Concept

Itanium

Summary
Itanium (aɪˈteɪniəm ) is a discontinued family of 64-bit Intel microprocessors that implement the Intel Itanium architecture (formerly called IA-64). The Itanium architecture originated at Hewlett-Packard (HP), and was later jointly developed by HP and Intel. Launched in June 2001, Intel initially marketed the processors for enterprise servers and high-performance computing systems. In the concept phase, engineers said "we could run circles around PowerPC, that we could kill the x86." Early predictions were that IA-64 would expand to the lower-end servers, supplanting Xeon, and eventually penetrate into the personal computers, eventually to supplant RISC and complex instruction set computing (CISC) architectures for all general-purpose applications.

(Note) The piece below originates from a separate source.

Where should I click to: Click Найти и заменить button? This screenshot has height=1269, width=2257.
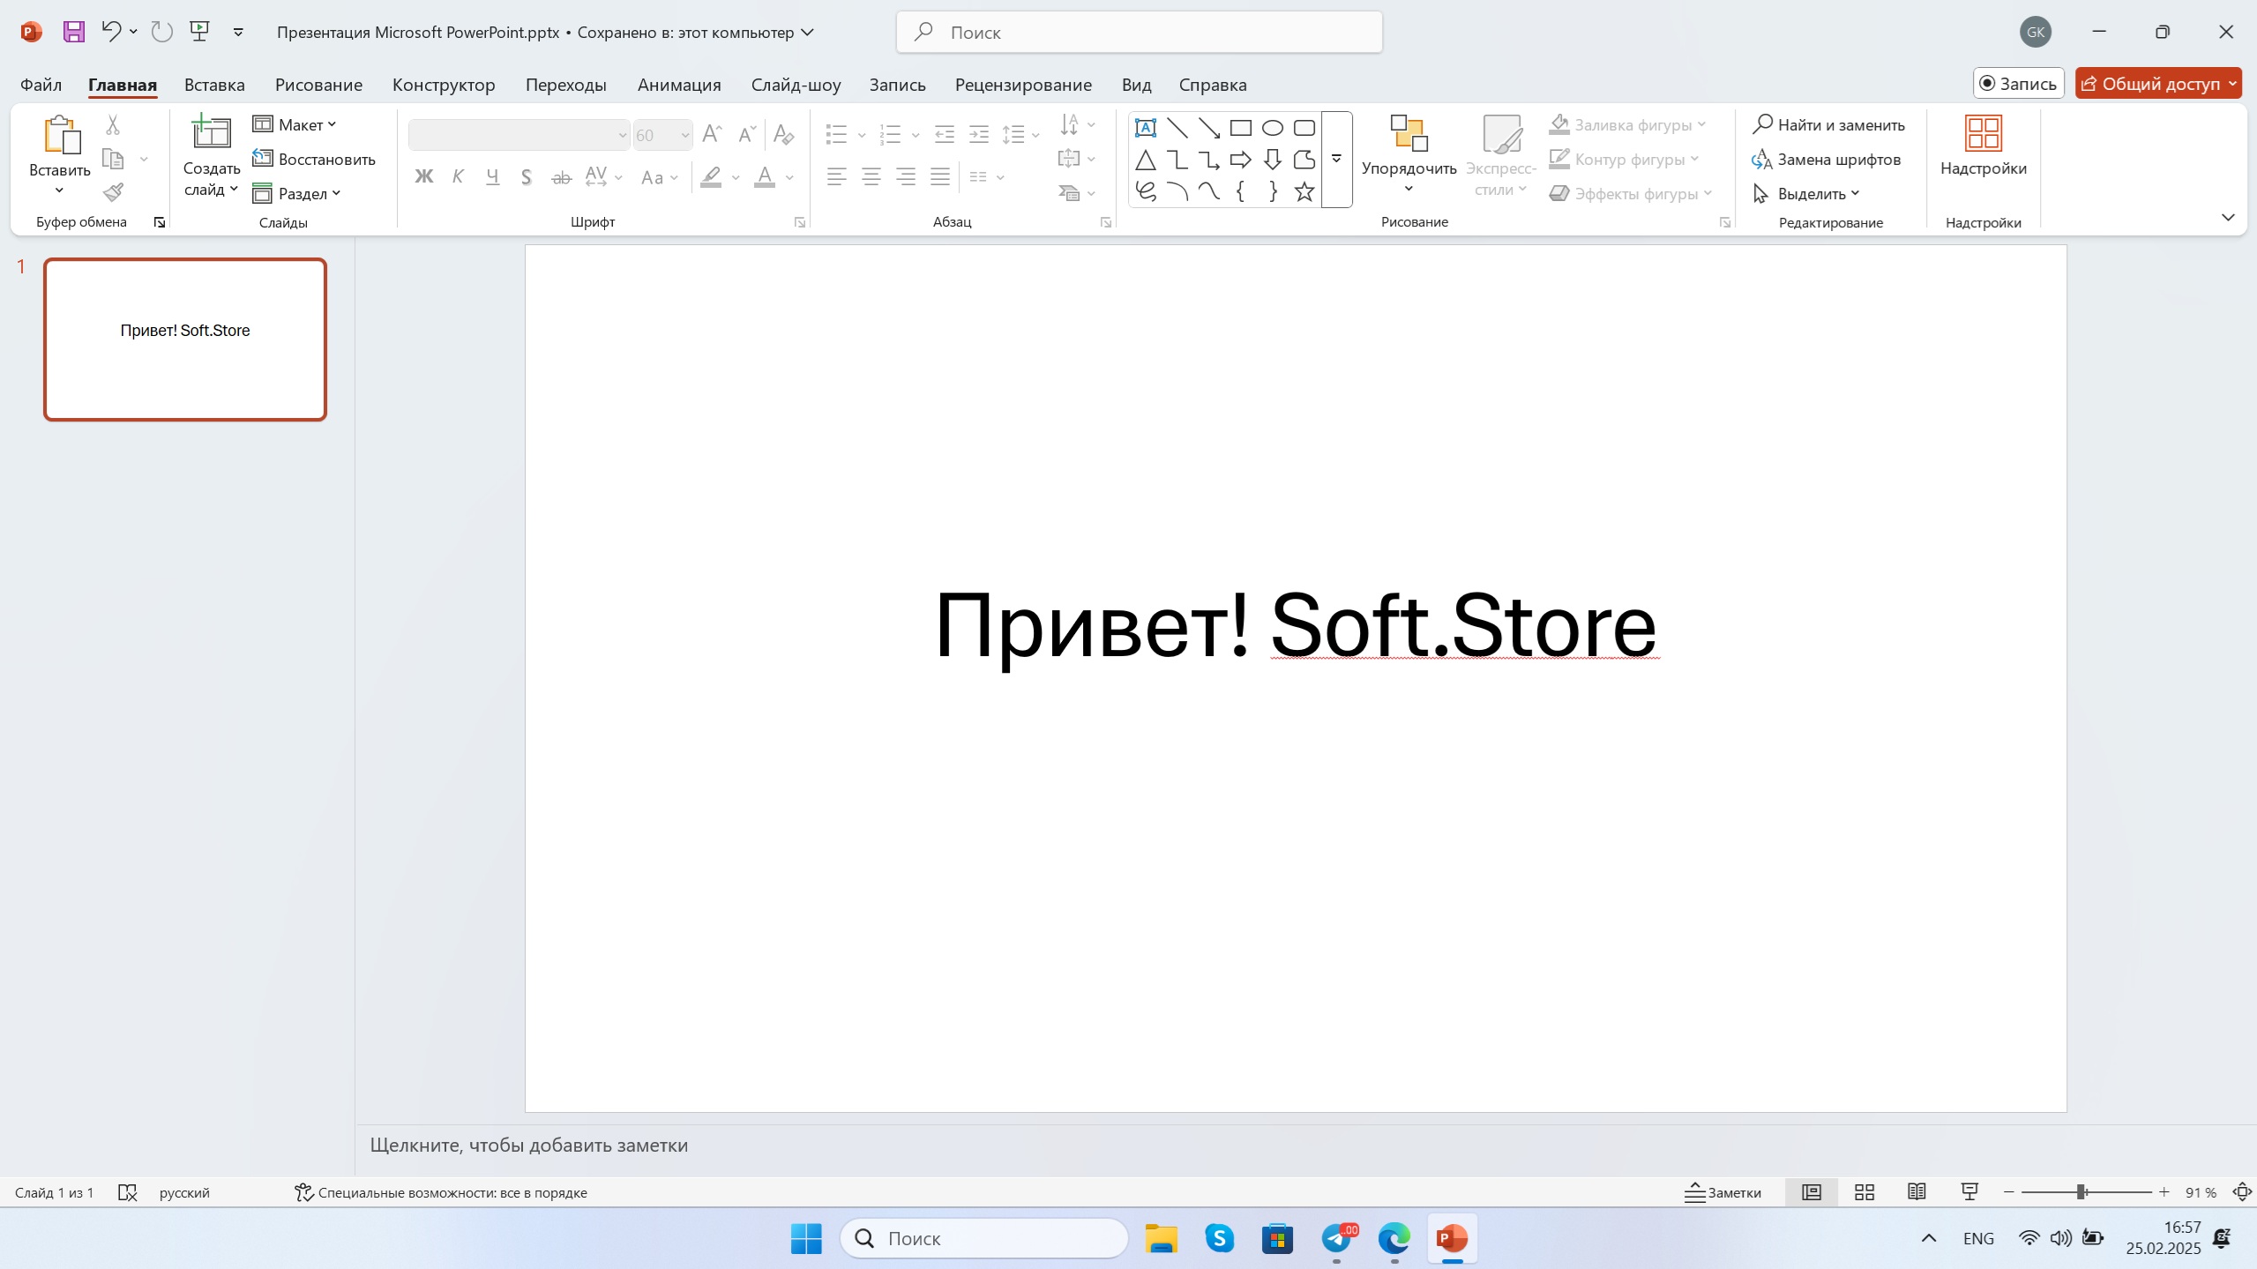pyautogui.click(x=1828, y=124)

When first released in 2001, Itanium's performance was disappointing compared to better-established RISC and CISC processors. Emulation to run existing x86 applications and operating systems was particularly poor. Itanium-based systems were produced by HP and its successor Hewlett Packard Enterprise (HPE) as the Integrity Servers line, and by several other manufacturers. In 2008, Itanium was the fourth-most deployed microprocessor architecture for enterprise-class systems, behind x86-64, Power ISA, and SPARC. In February 2017, Intel released the final generation, Kittson, to test customers, and in May began shipping in volume. It was used exclusively in mission-critical servers from HPE. In 2019, Intel announced that new orders for Itanium would be accepted until January 30, 2020, and shipments would cease by July 29, 2021. This took place on schedule. Itanium never sold well outside enterprise servers and high-performance computing systems, and the architecture was ultimately supplanted by competitor AMD’s x86-64 (also called AMD64) architecture. x86-64 is a compatible extension to the 32-bit x86 architecture, implemented by, for example, Intel's own Xeon line and AMD's Opteron line.